The "cloud" is so over-hyped. I'm not a big fan of doing things "in the cloud". I'll take a local application over a thin client any day.
But putting data on-line is another matter. How I love being able to drop my data in one spot and access it from anywhere with an Internet connection. So cool. I'm too cheap to pay for any sort of remote storage, but I've put a few good free alternatives to use.
The first was the Amazon Cloud Player. This came about as a necessary way to get music onto the Kindle Fire. The uploader works well, and the upload process took about two days. You get 5 GB free, and I think I filled about 4 GB with my on-line collection. It's not my whole collection, but a reasonable chunk of it for use on the Fire. One cool feature was that tracks purchased from Amazon didn't have to be uploaded - they were automatically recognized and linked to the Cloud Player without any user input.
More recently, Google kicked-off their Play service. The free music storage is much more generous on Play - up to 20,000 songs, each as big as 250 MB. Sweet. Google's uploader worked well too, and now my whole music collection is on-line and accessible everywhere.
I'm also in the process of taking advantage of Google's PicasaWeb albums to back up my photo collection. This is no small collection, and backing it up is no small task. Fortunately, the Picasa application is handling most of the work, but I did have to do a little bit of up-front prep to take advantage of their free storage.

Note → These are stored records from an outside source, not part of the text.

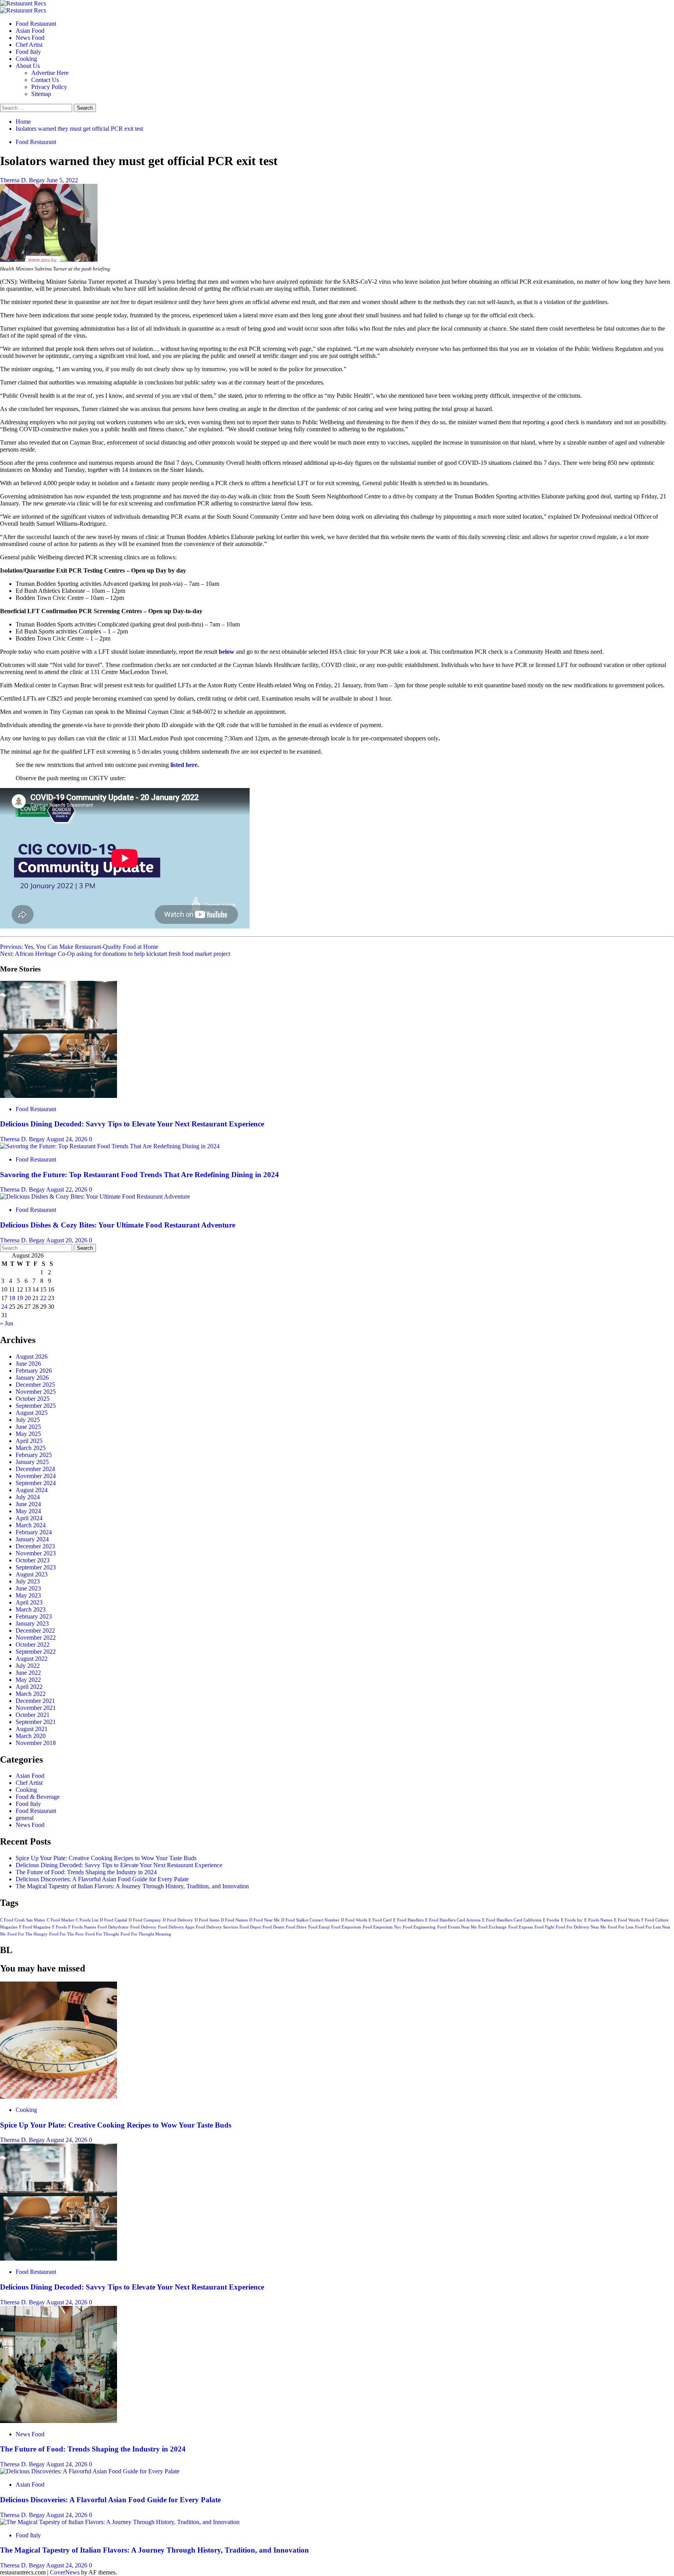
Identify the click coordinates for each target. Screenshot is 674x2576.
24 (4, 1306)
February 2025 (34, 1455)
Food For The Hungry (27, 1934)
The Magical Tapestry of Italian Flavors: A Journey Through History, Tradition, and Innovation (132, 1886)
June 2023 (28, 1588)
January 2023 (32, 1623)
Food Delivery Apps (176, 1927)
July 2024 (28, 1497)
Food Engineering (419, 1927)
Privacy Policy (49, 87)
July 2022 (28, 1665)
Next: (115, 953)
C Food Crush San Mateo (22, 1920)
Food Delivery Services (217, 1927)
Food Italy (28, 51)
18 (12, 1298)
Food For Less (620, 1927)
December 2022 (35, 1630)
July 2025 (28, 1419)
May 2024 (28, 1511)
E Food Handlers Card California (511, 1920)
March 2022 (31, 1693)
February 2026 (34, 1370)
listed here (183, 764)
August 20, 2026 (67, 1240)
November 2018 (36, 1743)
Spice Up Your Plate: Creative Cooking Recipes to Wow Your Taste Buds (106, 1858)
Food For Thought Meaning (146, 1934)
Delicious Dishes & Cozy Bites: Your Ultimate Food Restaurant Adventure (117, 1225)
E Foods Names (598, 1920)
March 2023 (31, 1609)
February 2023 (34, 1616)
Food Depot (250, 1927)
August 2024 (32, 1490)
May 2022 (28, 1679)
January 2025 (32, 1462)
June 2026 (28, 1363)
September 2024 (36, 1483)
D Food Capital (113, 1920)
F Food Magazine (35, 1927)
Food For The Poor (66, 1934)
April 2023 (29, 1602)
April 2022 (29, 1686)
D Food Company (145, 1920)
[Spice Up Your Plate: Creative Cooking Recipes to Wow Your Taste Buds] (58, 2096)
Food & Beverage (38, 1796)
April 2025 (29, 1440)
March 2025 (31, 1448)
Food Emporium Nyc (382, 1927)
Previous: (79, 946)
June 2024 (28, 1504)
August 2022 (32, 1658)
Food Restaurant (36, 23)
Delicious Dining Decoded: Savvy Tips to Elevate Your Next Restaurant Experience (132, 1124)
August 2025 (32, 1412)
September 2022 (36, 1651)
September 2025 (36, 1405)
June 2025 (28, 1426)
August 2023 (32, 1574)
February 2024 (34, 1532)
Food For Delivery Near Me (581, 1927)
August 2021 (32, 1729)
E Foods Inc (572, 1920)
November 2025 (36, 1391)
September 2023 (36, 1567)
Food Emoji (319, 1927)
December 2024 (35, 1469)
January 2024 (32, 1539)
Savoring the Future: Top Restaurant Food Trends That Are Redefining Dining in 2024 (139, 1175)
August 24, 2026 (67, 1139)
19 (20, 1298)
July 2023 (28, 1581)
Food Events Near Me (457, 1927)
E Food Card (380, 1920)
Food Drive (296, 1927)
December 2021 (35, 1700)
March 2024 (31, 1525)
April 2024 (29, 1518)
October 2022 (33, 1644)
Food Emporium (346, 1927)
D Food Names (234, 1920)
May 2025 (28, 1433)
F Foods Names (82, 1927)
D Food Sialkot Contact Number (310, 1920)
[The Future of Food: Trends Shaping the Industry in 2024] (58, 2421)
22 (43, 1298)
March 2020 (31, 1736)
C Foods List (87, 1920)
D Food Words (354, 1920)
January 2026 (32, 1377)
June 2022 (28, 1672)
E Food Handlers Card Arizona (453, 1920)
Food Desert (273, 1927)
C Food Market (60, 1920)
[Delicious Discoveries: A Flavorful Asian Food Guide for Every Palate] (89, 2471)
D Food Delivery (178, 1920)
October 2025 (33, 1398)
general (25, 1818)
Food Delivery (143, 1927)
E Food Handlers (408, 1920)
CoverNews (65, 2572)
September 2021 (36, 1722)
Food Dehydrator (113, 1927)
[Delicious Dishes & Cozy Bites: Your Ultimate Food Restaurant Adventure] (95, 1196)
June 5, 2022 (62, 180)
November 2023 (36, 1553)
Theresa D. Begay (23, 180)
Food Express (520, 1927)
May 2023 (28, 1595)
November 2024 (36, 1476)
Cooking (26, 58)
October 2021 (33, 1714)
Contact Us (45, 79)
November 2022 (36, 1637)
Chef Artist (29, 44)
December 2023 (35, 1546)
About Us (28, 65)
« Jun (6, 1323)
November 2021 (36, 1707)
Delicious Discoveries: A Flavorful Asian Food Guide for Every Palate (102, 1879)
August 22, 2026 (67, 1189)
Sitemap (41, 94)
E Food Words (627, 1920)
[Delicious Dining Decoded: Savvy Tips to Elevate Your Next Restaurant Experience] (58, 1095)
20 (28, 1298)
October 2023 (33, 1560)
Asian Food (30, 30)
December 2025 (35, 1384)
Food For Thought (102, 1934)
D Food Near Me (264, 1920)
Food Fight (544, 1927)
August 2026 (32, 1356)
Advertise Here (50, 72)
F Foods (59, 1927)
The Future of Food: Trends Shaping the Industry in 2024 (86, 1872)
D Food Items (207, 1920)
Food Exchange (492, 1927)
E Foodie (551, 1920)
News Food (30, 37)
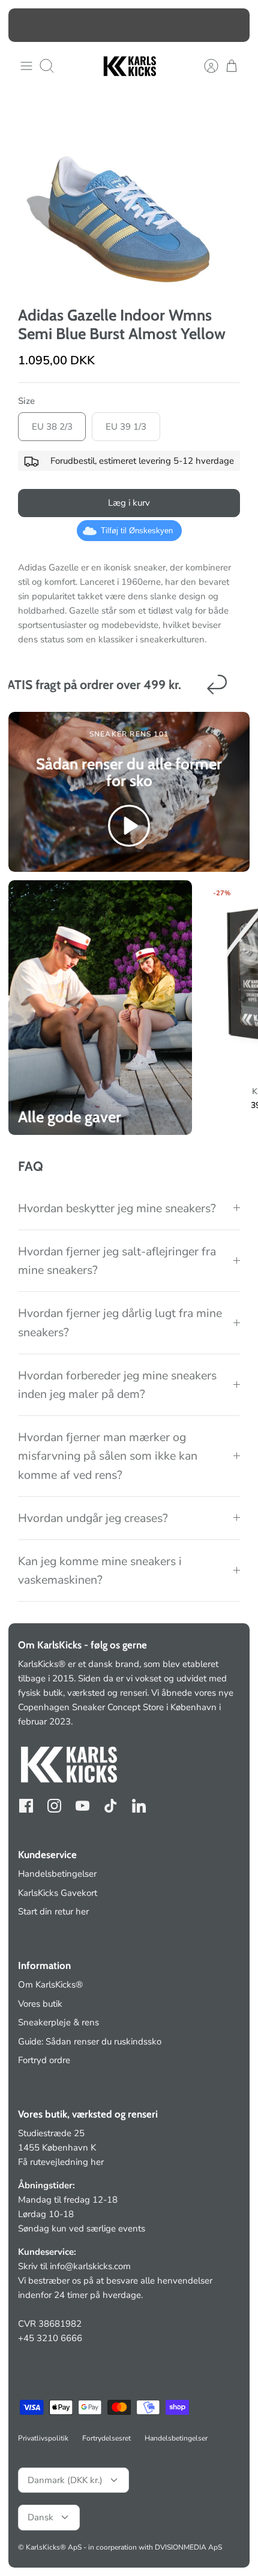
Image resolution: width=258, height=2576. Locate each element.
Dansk (40, 2517)
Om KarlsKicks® (50, 1985)
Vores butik (40, 2004)
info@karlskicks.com (90, 2266)
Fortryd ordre (44, 2060)
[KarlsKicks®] (129, 66)
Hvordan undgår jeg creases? (93, 1518)
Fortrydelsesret (106, 2438)
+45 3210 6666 (50, 2338)
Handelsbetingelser (57, 1874)
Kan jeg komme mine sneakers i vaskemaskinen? (100, 1570)
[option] (129, 193)
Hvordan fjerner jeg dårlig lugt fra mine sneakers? (120, 1322)
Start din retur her (53, 1911)
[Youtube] (82, 1806)
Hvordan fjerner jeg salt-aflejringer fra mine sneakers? (117, 1260)
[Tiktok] (111, 1806)
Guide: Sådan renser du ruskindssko (89, 2041)
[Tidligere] (25, 25)
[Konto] (205, 66)
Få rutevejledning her (61, 2162)
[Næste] (233, 25)
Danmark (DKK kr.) (65, 2480)
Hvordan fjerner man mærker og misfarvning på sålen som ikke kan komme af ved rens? (107, 1455)
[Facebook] (26, 1806)
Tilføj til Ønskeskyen (137, 530)
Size (26, 401)
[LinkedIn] (139, 1806)
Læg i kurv (129, 503)
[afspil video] (129, 828)
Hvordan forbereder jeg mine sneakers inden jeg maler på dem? (117, 1384)
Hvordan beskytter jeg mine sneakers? (117, 1208)
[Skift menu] (26, 66)
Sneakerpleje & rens (58, 2022)
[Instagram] (54, 1806)
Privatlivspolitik (43, 2438)
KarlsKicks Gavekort (57, 1893)
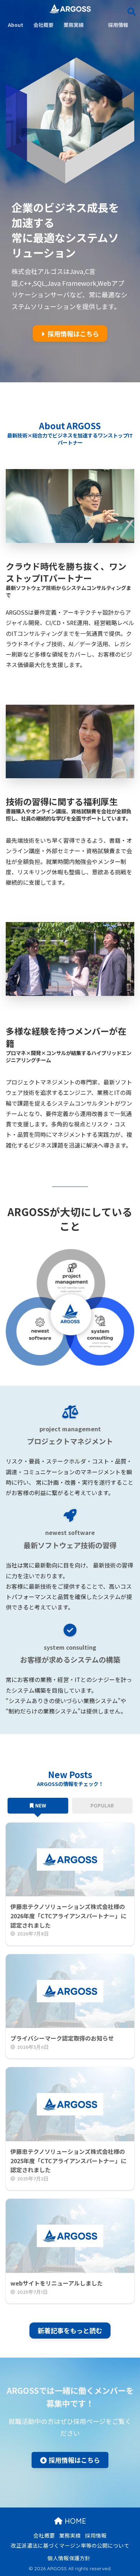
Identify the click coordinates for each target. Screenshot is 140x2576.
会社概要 (44, 2535)
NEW (40, 1805)
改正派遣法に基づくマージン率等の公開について (70, 2545)
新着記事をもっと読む (70, 2330)
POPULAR (102, 1805)
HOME (74, 2520)
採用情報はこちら (73, 333)
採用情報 (96, 2535)
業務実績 (70, 2535)
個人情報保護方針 (68, 2558)
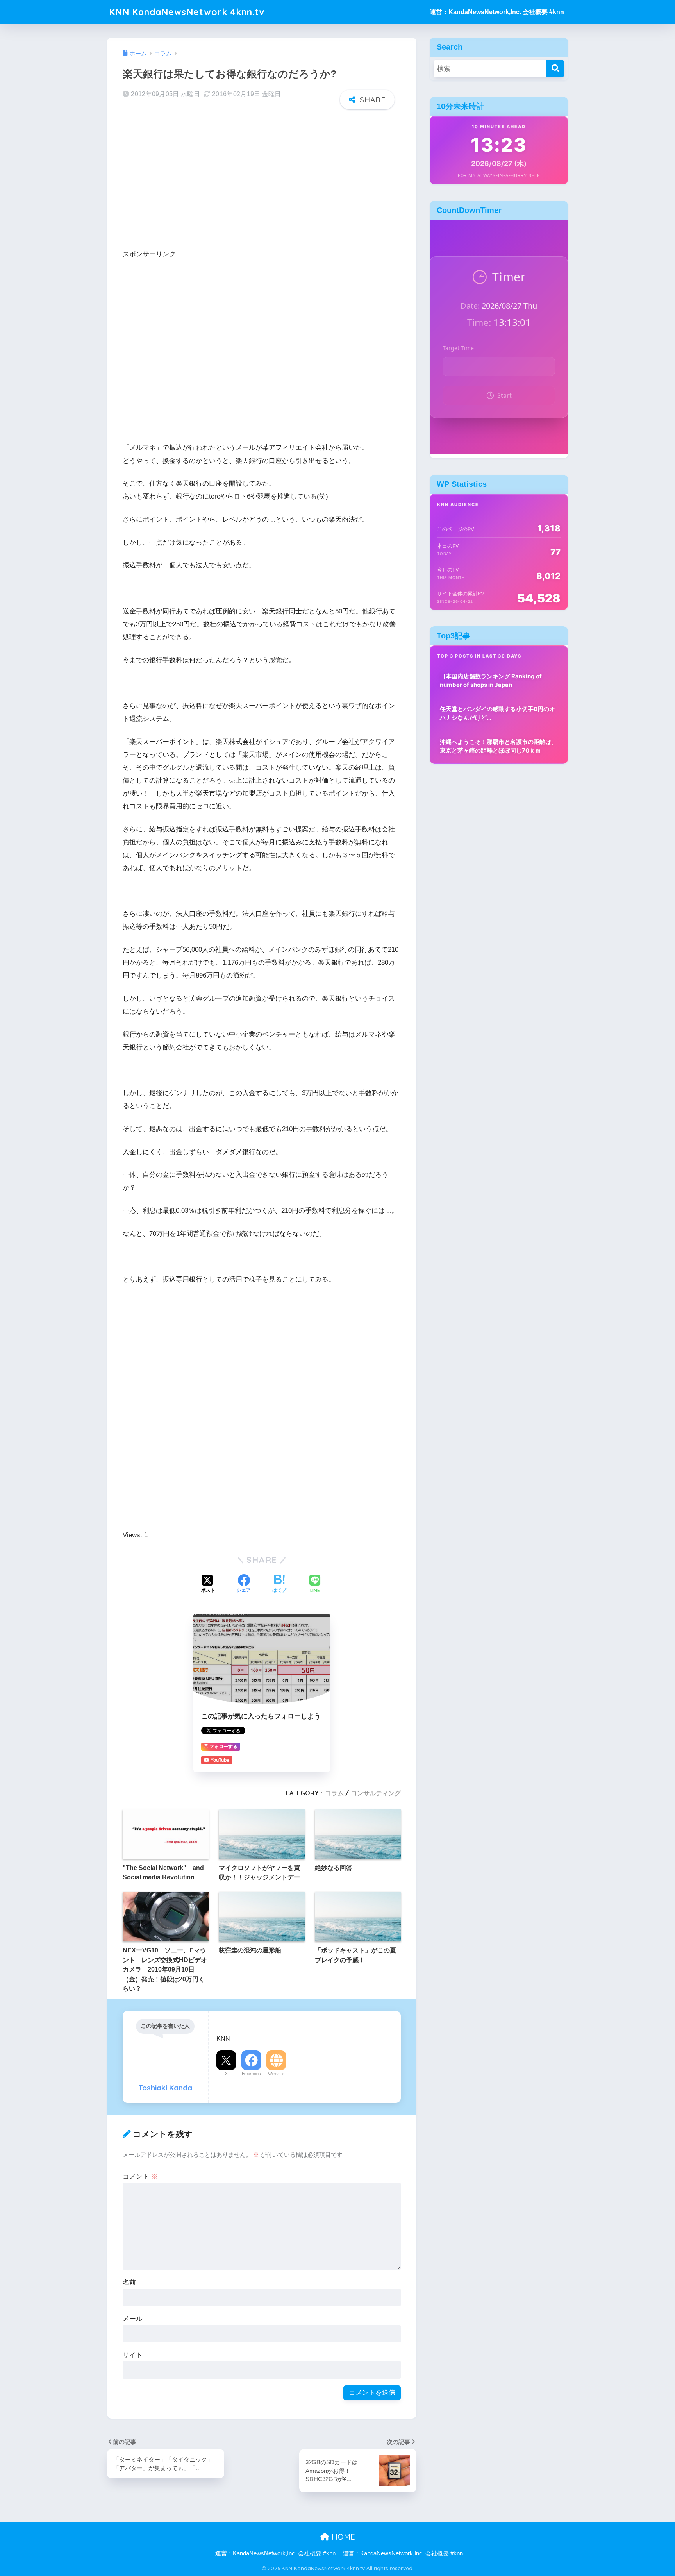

PicasaWeb gives you 1 GB of free storage. This is pretty much useless for storing any significant number of photos. However, if you resize everything so that the image size is 2048x2048 (or less) then you can store those images for free! Picasa will even do this resizing for you as it uploads, if requested.
The one limitation on this system is that uploaded photos go into an album, and albums are limited to 1,000 pictures. There's no limit on the number of albums you can have. Before I started uploading I split my photos into folders with 1,000 pictures or less, and currently I'm only about 4 folders (4,000 images) away from having everything on-line! This will be about a 12-day upload when I'm done, but it could have been completed faster. I've turned on a "Conserve Bandwidth" option in Picasa to throttle the upload so I don't affect other applications on the network.
I recognize that you get what you pay for with these kinds of services. Although I like having data backed up "off site", I have no expectation that this data is 100% safe just because I've put it on-line. I received no guarantee from Amazon or Google, and I realize that, which is why I have three different hard drives with all of my pictures here at home, and all of my CD's are still around if I need to go back to my original music. Even so, it's nice to have everything conveniently available via the web, and even if it's not a guaranteed backup I still consider it another line of defense against the unthinkable: Total Data Loss.